TASK: Which lines in the data below contain the word "window", with uppercase and lowercase treated as different? Pull out each such line and copy it in full.

SOURCE MATERIAL:

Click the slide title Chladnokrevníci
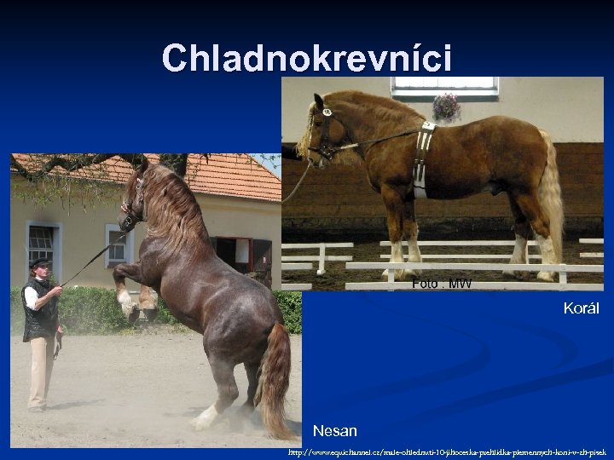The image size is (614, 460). point(307,58)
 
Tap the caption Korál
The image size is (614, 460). point(581,308)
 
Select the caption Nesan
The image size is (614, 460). point(334,431)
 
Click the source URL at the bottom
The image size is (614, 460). point(447,452)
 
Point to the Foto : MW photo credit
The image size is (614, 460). point(441,283)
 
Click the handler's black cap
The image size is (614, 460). point(40,262)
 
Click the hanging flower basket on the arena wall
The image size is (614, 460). point(445,107)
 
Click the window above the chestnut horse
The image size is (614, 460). point(443,84)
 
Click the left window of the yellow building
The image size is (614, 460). point(43,247)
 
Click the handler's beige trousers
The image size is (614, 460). point(40,371)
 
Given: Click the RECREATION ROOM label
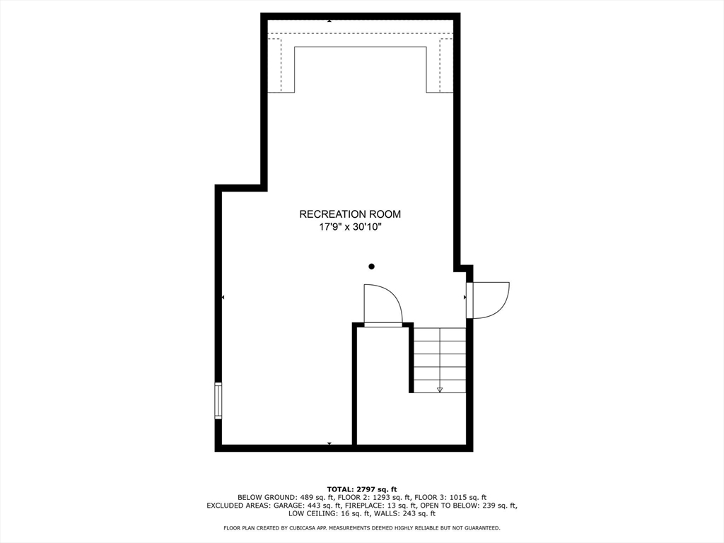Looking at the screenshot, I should (350, 214).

TASK RESULT:
Click the window above the chestnut horse
Click the left window of the yellow building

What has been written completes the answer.